Mountain police on duty at Mont Blanc

AFP
Overcrowding on Mont Blanc has again been severe this summer, with more than 300 people pitting their wits against the mountain each day despite the growing risk of rockfall.
AFP

Standing outside their yellow hut on a ridge 3,200 meters above sea level, two French gendarmes peer through binoculars at a group of foreign climbers making their way across a scree-littered stretch on what has become one of the deadliest routes to the top of Mont Blanc.

“Rocks, rocks!” one of the climbers suddenly yells, prompting them all to scurry for shelter in the Gouter corridor, on the most popular route to the summit of Europe’s highest peak.

Overcrowding on the mountain has again been severe this summer, with more than 300 people pitting their wits against the mountain each day despite the growing risk of rockfall as high temperatures thaw more ground at higher altitudes.

The heatwave that struck much of Europe in the past few weeks only heightened the risk — on Friday the bodies of three Italian climbers were found.
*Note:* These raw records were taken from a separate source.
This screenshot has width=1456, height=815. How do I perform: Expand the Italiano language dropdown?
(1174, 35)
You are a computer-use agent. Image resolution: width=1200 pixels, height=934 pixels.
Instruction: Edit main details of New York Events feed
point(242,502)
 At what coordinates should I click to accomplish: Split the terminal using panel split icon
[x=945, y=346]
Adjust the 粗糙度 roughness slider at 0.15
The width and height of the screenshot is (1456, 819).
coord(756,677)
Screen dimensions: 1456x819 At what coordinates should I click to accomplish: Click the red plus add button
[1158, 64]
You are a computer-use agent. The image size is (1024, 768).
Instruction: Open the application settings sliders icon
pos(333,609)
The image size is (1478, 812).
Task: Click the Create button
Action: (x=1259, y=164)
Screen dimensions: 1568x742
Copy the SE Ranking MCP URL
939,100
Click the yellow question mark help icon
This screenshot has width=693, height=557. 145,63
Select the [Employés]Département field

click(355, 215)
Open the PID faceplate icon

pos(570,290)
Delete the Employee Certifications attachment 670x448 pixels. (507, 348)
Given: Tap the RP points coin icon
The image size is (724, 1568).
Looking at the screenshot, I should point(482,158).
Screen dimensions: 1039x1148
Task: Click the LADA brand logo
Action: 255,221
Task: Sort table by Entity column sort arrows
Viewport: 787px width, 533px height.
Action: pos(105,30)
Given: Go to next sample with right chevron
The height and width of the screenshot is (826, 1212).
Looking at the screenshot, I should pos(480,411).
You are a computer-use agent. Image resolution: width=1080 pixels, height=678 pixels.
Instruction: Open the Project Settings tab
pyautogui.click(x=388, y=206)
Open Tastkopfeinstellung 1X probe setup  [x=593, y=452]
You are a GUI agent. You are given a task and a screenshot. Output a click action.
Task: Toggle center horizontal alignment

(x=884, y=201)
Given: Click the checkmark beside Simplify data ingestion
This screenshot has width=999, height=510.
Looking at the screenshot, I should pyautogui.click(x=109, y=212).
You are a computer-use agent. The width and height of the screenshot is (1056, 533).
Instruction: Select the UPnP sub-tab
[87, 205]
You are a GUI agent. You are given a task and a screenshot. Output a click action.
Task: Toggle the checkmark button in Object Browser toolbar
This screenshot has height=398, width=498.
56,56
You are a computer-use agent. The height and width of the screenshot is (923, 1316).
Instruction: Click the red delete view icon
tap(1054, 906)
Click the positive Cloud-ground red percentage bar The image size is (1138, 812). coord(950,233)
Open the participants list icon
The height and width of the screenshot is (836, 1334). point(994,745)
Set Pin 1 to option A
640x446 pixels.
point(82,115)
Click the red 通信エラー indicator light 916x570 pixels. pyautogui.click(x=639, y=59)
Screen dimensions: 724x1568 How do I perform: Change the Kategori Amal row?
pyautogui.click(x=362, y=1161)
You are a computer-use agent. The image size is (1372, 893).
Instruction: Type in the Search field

That brought the death toll for this year’s climbing to 15, up from 14 dead and two missing last year.

Last month, authorities began turning away climbers who did not have reservations at the 120-bed Gouter refuge, which has been overrun by ill-prepared climbers who have found the challenge too exhausting.

The highly popular “Royal Route” up Mont Blanc is not considered a very technical climb, but officers say people can still quickly find themselves in over their heads while attempting the 4,810-meter peak.

Increased rock slides have even prompted local guides to stop leading clients up in recent weeks.

For those unwilling to put off their ascent, they are advised to start early to ensure they won’t have to tackle the Gouter corridor in the afternoon, when the risk of rockslides is greatest.